Once mothers witness how their children are cared for, they want to take part in the fitness classes. Nikki Berryman brought her daughter to A Plus when she was being bullied in school, to learn to defend herself.  “Them Covid 20 pounds were for real, so I joined the kickboxing class starting in July 2020,” she ruefully noted.  Berryman stated she didn’t have a fitness routine previously, but just found it hard to lose weight. With three children under the age of 8, including 3-year-old twin daughters, finding time for fitness can be difficult. Going to A Plus for kickboxing and cardio on the same days her daughter has karate class makes it easier, and she has lost the 20 pounds. “I appreciate Sensei and his sincerity. He’s truly invested in these kids and us. The most motivating thing is that he works out with us – he’ll go 12 rounds of kickboxing after running through the Superhero challenge with the 3–5-year-olds and teach another class after that!” Berryman said.  “Plus, I love that he plays music we can get hyped on instead of boring elevator music,” she laughed.

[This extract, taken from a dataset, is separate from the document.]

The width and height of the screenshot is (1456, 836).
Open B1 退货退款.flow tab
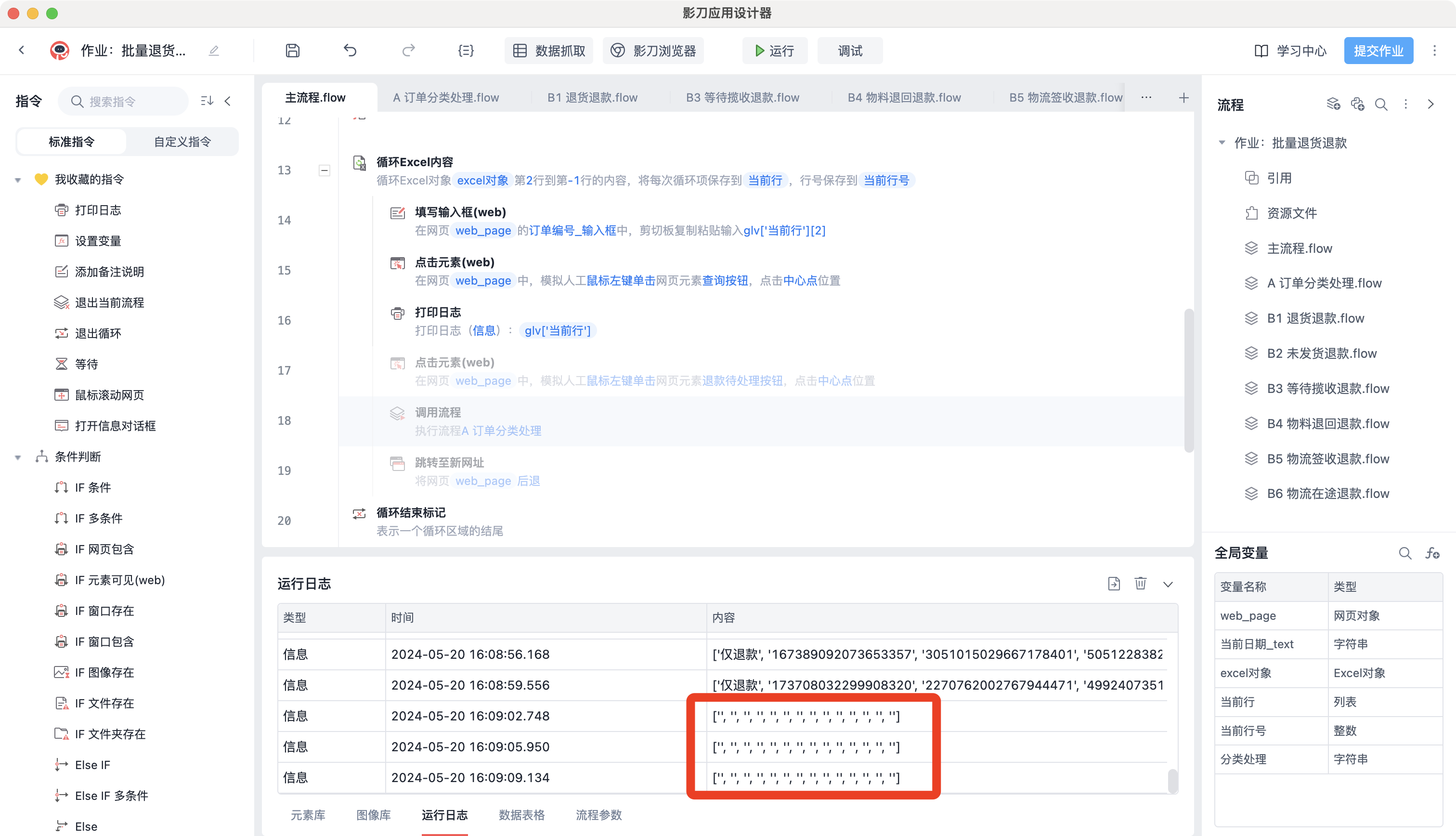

Powell with Taylor after her white belt promotion

Tanya Powell is new to the Baltimore area. Having moved here from Chicago she doesn’t know many people besides her fiancé, so felt especially isolated during COVID. Her daughter invited her to take part in the class last December. Powell, 52, found it especially timely since running was no longer an option in her West Baltimore neighborhood once it started to get dark early in the morning and early in the evening after work. “I’m diabetic and need to keep my weight under control.”  Powell also started karate in January of 2021 to have variety in her fitness routine and increase her flexibility.  Most of all Powell loves the camaraderie and energy in the classes. “Sensei really loves what he does with us adults and the kids, and his passion and energy spills over,” Powell said. “If you miss a class, he checks on you to make sure you’re ok. I love feeling like I belong and not like a number. Especially since I’m not from here.”

Taylor’s adult students appreciate that he teaches to make sure things are done correctly.  “He doesn’t just let us do whatever,” said Berryman. “We have to do it right.” Taylor doesn’t expect everyone to move and work at the same pace, but he does expect everyone to keep moving. It’s nothing for him to shout, “GET UP!” if we take too long transitioning from sit ups to the next round. The best part is we’re allowed to hold him accountable as well. 

A common refrain from the adult students is appreciation for Taylor’s sincerity and generosity. He’s always willing to share what he has and to make sure everyone is taken care of and has a good time. “He gives so much of his time and resources,” said Powell. Not only are there classes 6 days a week, but Taylor hosts parties for children with good report cards and for holidays- no parents allowed! While he wants the kids to have a good time, they are held accountable – their most recent report cards must be supplied to Taylor before participating in any activities – and they must answer for grades and conduct that reflect them giving less than their best.

Tia Diggs, whose daughter Summer has been taking karate at A Plus for the last year, appreciates that Taylor is down to earth. “I’ve definitely noticed a difference in my daughter’s focus and discipline since she has been part of the class.”

The children aren’t the only ones to benefit; movie nights and social hours are hosted for the adults too; with social distancing in mind – no children allowed!

Taylor saw the business take a hit during COVID, but it’s thriving now.   With his sense of community and love for fellow man, thriving is the only thing to do.